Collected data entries
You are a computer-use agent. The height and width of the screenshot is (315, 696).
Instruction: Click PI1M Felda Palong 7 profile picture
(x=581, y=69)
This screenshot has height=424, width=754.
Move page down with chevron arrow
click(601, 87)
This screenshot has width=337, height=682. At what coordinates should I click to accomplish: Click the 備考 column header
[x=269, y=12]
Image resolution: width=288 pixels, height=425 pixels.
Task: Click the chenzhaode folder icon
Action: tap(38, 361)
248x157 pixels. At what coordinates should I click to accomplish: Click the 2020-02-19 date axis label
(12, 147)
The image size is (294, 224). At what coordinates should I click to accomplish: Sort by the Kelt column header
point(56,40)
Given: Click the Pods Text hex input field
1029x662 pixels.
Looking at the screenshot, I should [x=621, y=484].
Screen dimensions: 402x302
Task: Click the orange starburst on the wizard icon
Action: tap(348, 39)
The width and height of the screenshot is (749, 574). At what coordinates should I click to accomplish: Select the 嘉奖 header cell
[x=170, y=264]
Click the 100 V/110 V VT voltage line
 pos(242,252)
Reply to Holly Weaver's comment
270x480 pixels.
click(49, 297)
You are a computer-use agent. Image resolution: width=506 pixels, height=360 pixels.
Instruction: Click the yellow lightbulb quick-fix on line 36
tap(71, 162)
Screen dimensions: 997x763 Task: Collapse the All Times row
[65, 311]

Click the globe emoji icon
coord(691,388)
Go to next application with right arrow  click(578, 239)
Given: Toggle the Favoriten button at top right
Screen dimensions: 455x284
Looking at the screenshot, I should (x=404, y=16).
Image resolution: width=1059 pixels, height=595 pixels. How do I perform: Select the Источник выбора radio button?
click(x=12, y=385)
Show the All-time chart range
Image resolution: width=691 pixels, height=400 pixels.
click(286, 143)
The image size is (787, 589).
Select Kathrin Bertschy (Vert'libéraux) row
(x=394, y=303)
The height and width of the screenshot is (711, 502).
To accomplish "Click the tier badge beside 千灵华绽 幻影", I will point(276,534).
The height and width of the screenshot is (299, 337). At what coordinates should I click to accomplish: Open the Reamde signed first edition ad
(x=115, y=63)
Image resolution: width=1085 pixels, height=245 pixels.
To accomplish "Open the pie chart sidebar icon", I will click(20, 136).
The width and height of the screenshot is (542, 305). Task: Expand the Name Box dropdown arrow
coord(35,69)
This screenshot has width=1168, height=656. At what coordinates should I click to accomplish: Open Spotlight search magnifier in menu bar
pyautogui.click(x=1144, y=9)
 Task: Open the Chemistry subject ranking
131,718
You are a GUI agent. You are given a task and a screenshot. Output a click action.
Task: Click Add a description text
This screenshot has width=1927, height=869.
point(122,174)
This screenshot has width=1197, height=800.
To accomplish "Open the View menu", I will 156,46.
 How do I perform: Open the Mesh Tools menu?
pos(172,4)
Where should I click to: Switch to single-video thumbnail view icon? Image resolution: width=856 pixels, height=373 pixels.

* [TASK PROMPT] Where a line in the entries holds the word "agent", copy that line.

* [WRITTEN SOLUTION]
You are a computer-use agent. The height and width of the screenshot is (315, 696).
You are a computer-use agent. Image resolution: width=506 pixels, height=360 pixels.
You are a GUI agent. You are given a task and a screenshot. Output a click action.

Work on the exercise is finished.